> [Data to use]

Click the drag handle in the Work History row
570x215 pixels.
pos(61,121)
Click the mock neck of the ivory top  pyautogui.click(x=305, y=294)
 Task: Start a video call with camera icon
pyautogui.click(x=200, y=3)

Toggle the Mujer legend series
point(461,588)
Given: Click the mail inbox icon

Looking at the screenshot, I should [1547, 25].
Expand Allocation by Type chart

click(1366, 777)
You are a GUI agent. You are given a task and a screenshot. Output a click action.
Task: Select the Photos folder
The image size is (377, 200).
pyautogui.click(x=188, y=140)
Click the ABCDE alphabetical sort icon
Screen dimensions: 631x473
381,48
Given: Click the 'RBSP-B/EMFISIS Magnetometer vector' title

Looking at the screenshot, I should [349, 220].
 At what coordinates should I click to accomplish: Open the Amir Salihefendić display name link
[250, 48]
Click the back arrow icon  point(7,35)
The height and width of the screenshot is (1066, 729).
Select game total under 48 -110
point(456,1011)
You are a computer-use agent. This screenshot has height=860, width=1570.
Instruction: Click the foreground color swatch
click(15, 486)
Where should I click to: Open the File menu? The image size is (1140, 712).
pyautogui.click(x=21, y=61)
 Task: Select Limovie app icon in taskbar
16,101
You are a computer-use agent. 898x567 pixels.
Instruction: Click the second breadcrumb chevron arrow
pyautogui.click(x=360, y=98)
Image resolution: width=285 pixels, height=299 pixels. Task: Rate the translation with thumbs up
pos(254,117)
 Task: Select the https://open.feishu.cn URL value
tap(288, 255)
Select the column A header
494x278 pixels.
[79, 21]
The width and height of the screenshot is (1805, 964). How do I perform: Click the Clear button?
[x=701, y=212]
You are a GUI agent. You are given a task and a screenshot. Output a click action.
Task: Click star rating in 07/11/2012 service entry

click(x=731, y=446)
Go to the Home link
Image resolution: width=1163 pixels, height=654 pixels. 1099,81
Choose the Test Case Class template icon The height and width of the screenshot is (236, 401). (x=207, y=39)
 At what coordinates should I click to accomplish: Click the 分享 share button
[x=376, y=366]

> [Set problem] Render every line of the rows above as a Markdown table with the columns "No." and "Line", numbering each line and leaving out blank lines.

> [Task answer]
| No. | Line |
|---|---|
| 1 | Click the drag handle in the Work History row |
| 2 | 570x215 pixels. |
| 3 | pos(61,121) |
| 4 | Click the mock neck of the ivory top  pyautogui.click(x=305, y=294) |
| 5 |  Task: Start a video call with camera icon |
| 6 | pyautogui.click(x=200, y=3) |
| 7 | Toggle the Mujer legend series |
| 8 | point(461,588) |
| 9 | Given: Click the mail inbox icon |
| 10 | Looking at the screenshot, I should [1547, 25]. |
| 11 | Expand Allocation by Type chart |
| 12 | click(1366, 777) |
| 13 | You are a GUI agent. You are given a task and a screenshot. Output a click action. |
| 14 | Task: Select the Photos folder |
| 15 | The image size is (377, 200). |
| 16 | pyautogui.click(x=188, y=140) |
| 17 | Click the ABCDE alphabetical sort icon |
| 18 | Screen dimensions: 631x473 |
| 19 | 381,48 |
| 20 | Given: Click the 'RBSP-B/EMFISIS Magnetometer vector' title |
| 21 | Looking at the screenshot, I should [349, 220]. |
| 22 |  At what coordinates should I click to accomplish: Open the Amir Salihefendić display name link |
| 23 | [250, 48] |
| 24 | Click the back arrow icon  point(7,35) |
| 25 | The height and width of the screenshot is (1066, 729). |
| 26 | Select game total under 48 -110 |
| 27 | point(456,1011) |
| 28 | You are a computer-use agent. This screenshot has height=860, width=1570. |
| 29 | Instruction: Click the foreground color swatch |
| 30 | click(15, 486) |
| 31 | Where should I click to: Open the File menu? The image size is (1140, 712). |
| 32 | pyautogui.click(x=21, y=61) |
| 33 |  Task: Select Limovie app icon in taskbar |
| 34 | 16,101 |
| 35 | You are a computer-use agent. 898x567 pixels. |
| 36 | Instruction: Click the second breadcrumb chevron arrow |
| 37 | pyautogui.click(x=360, y=98) |
| 38 | Image resolution: width=285 pixels, height=299 pixels. Task: Rate the translation with thumbs up |
| 39 | pos(254,117) |
| 40 |  Task: Select the https://open.feishu.cn URL value |
| 41 | tap(288, 255) |
| 42 | Select the column A header |
| 43 | 494x278 pixels. |
| 44 | [79, 21] |
| 45 | The width and height of the screenshot is (1805, 964). How do I perform: Click the Clear button? |
| 46 | [x=701, y=212] |
| 47 | You are a GUI agent. You are given a task and a screenshot. Output a click action. |
| 48 | Task: Click star rating in 07/11/2012 service entry |
| 49 | click(x=731, y=446) |
| 50 | Go to the Home link |
| 51 | Image resolution: width=1163 pixels, height=654 pixels. 1099,81 |
| 52 | Choose the Test Case Class template icon The height and width of the screenshot is (236, 401). (x=207, y=39) |
| 53 |  At what coordinates should I click to accomplish: Click the 分享 share button |
| 54 | [x=376, y=366] |